Aim of the task:
When you reach the line that contains "Task: Reply to", begin copying exactly and continue through the last line below. Do not copy pictures.

Data extracts:
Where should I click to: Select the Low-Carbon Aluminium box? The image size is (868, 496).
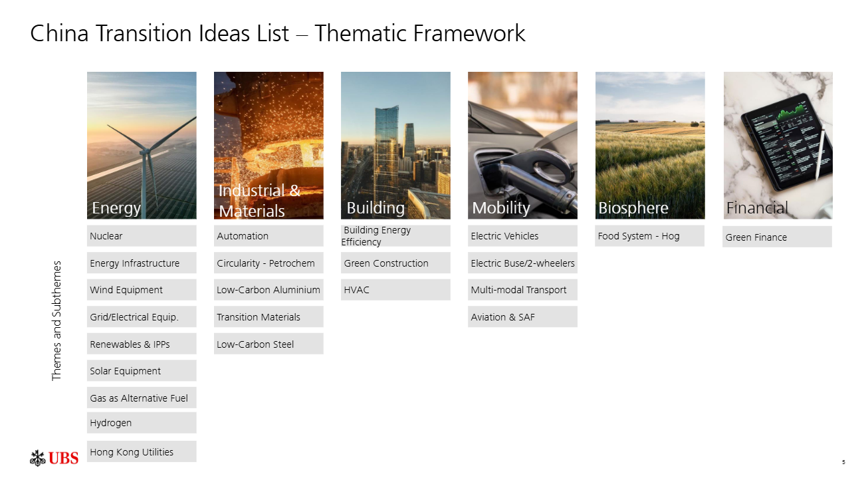pyautogui.click(x=269, y=290)
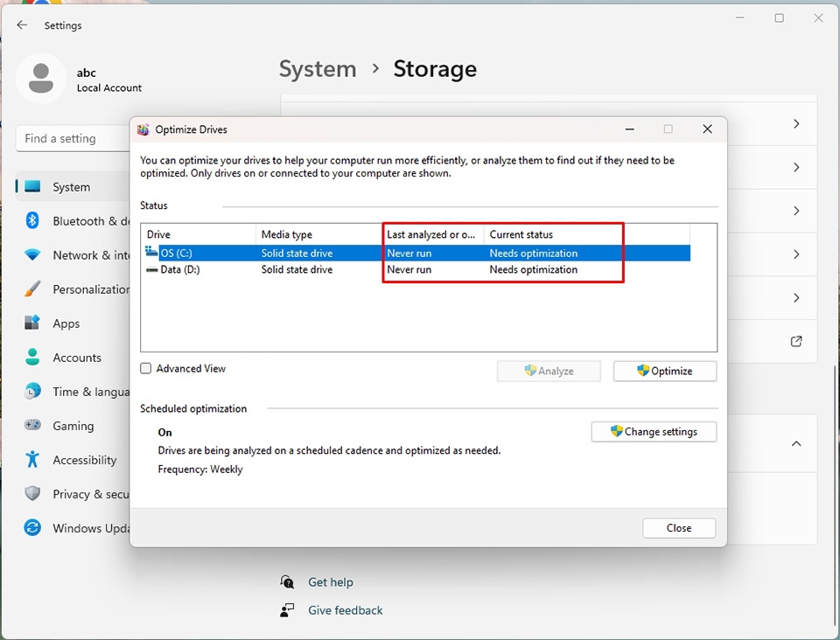Select the Personalization paintbrush icon

tap(32, 289)
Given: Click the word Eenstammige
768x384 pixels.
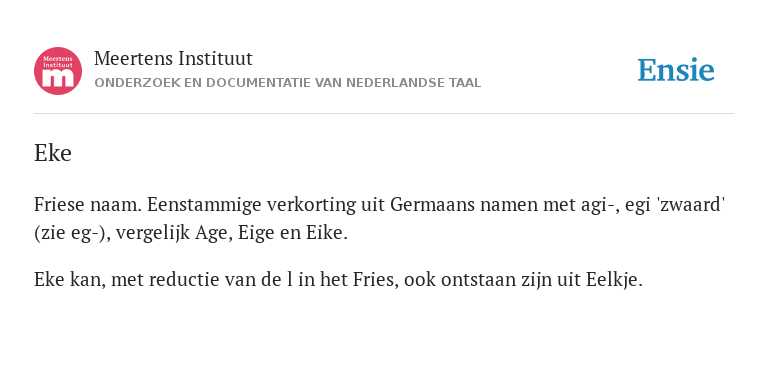Looking at the screenshot, I should click(204, 206).
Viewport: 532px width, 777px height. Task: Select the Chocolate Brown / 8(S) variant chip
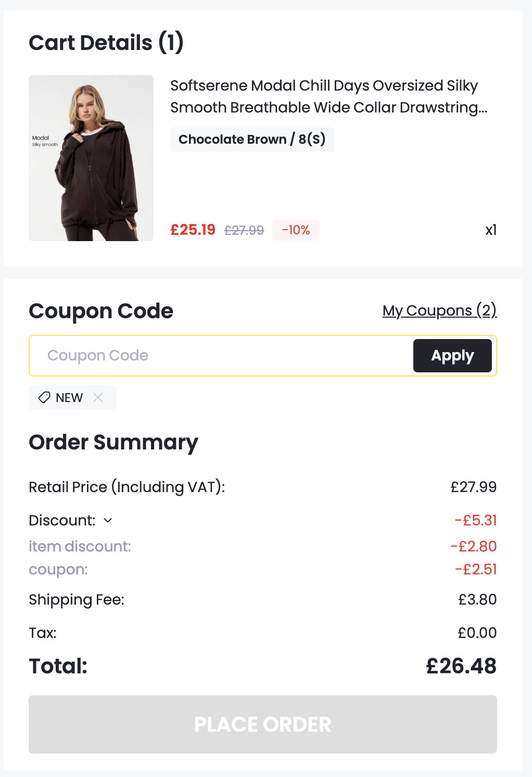(252, 140)
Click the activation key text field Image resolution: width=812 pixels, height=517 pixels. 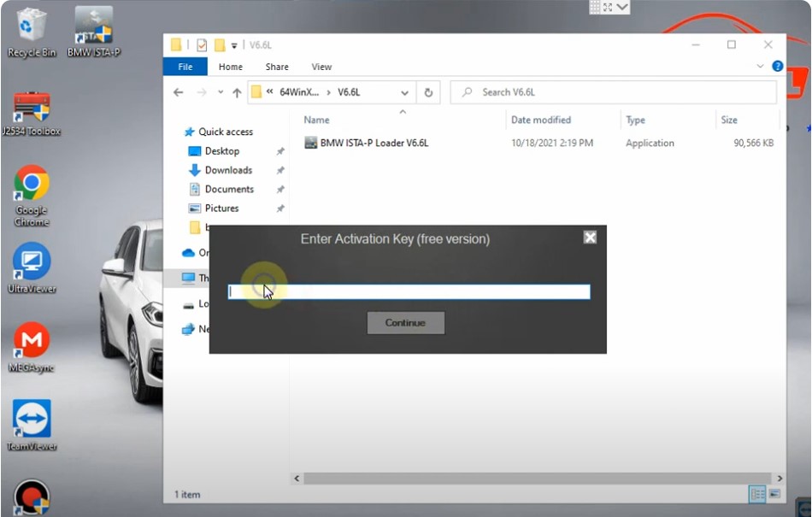click(x=409, y=292)
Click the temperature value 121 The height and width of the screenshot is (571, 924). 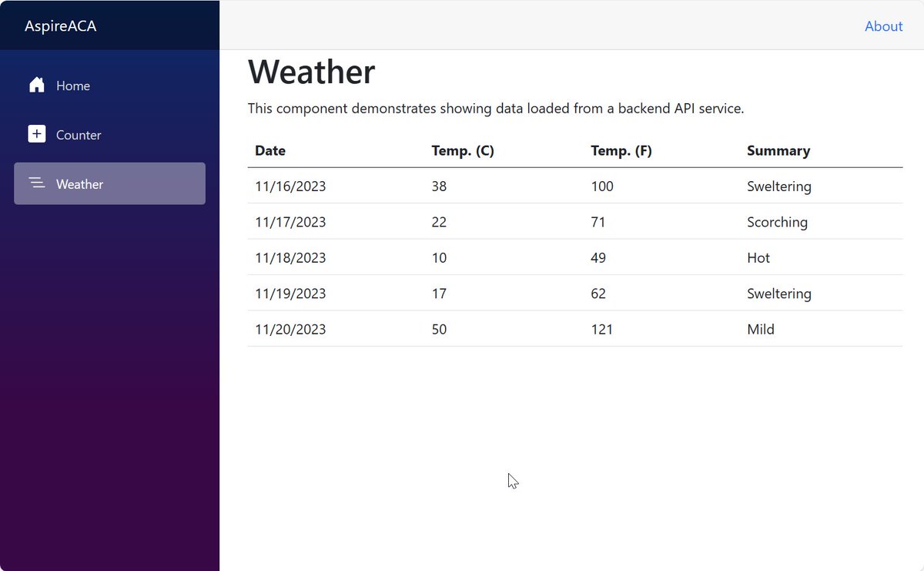(x=601, y=329)
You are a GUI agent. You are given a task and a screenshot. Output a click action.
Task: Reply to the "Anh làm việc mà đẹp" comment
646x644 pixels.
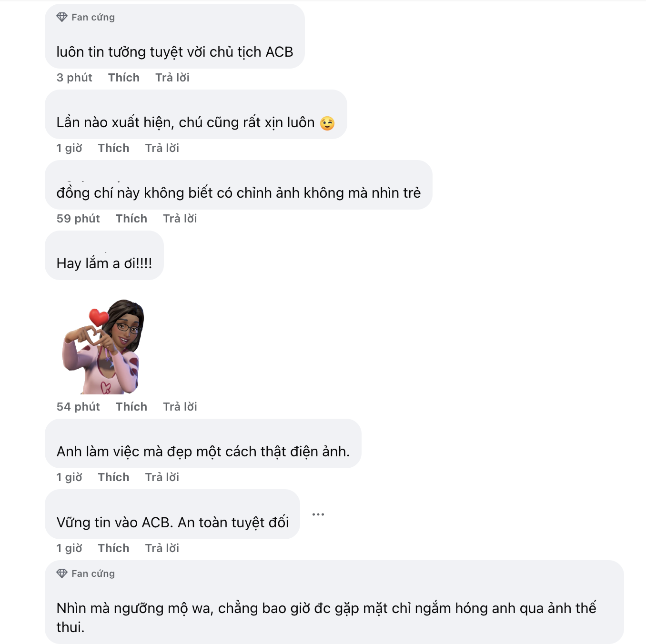[x=162, y=477]
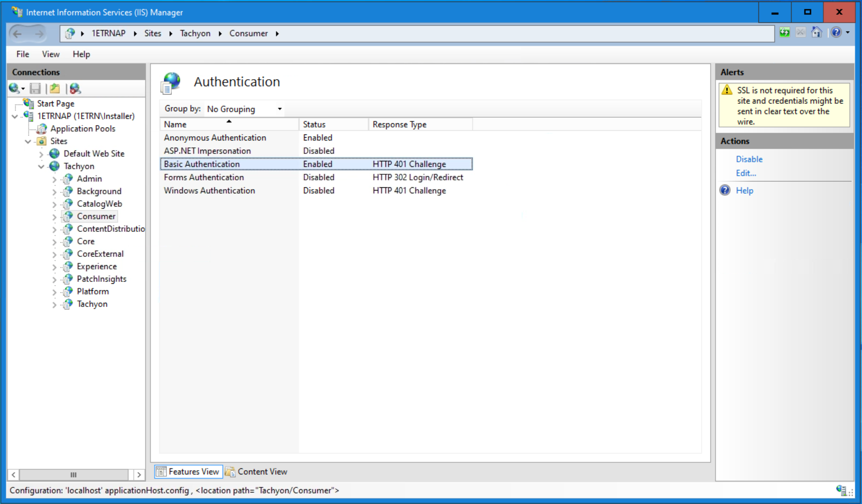Open the File menu
Screen dimensions: 862x504
click(x=22, y=54)
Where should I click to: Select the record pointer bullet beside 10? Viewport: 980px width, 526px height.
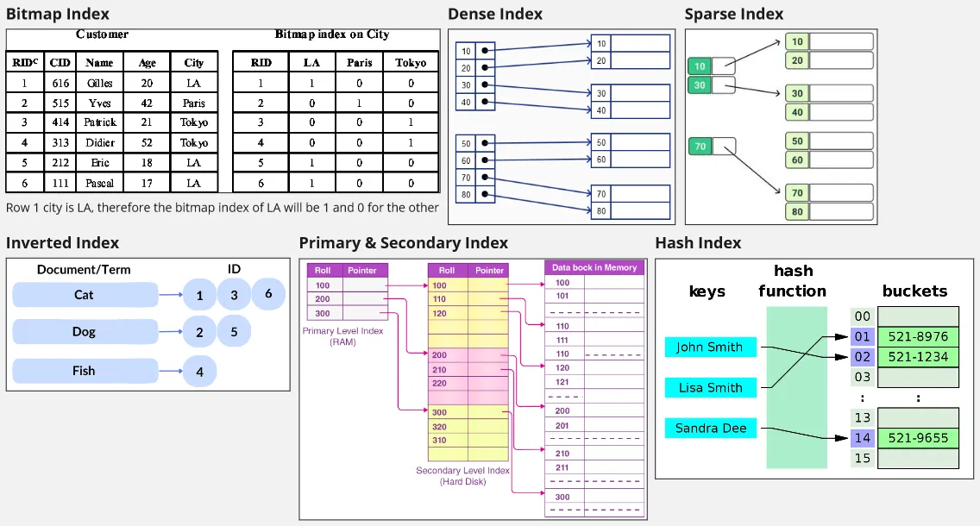click(485, 49)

Reply:
Task: Reply to the "Anh làm việc mà đẹp" comment
646x644 pixels.
[x=162, y=477]
Open the File menu
Screen dimensions: 862x504
click(x=22, y=54)
Where should I click to: Select the record pointer bullet beside 10? Viewport: 980px width, 526px height.
click(485, 49)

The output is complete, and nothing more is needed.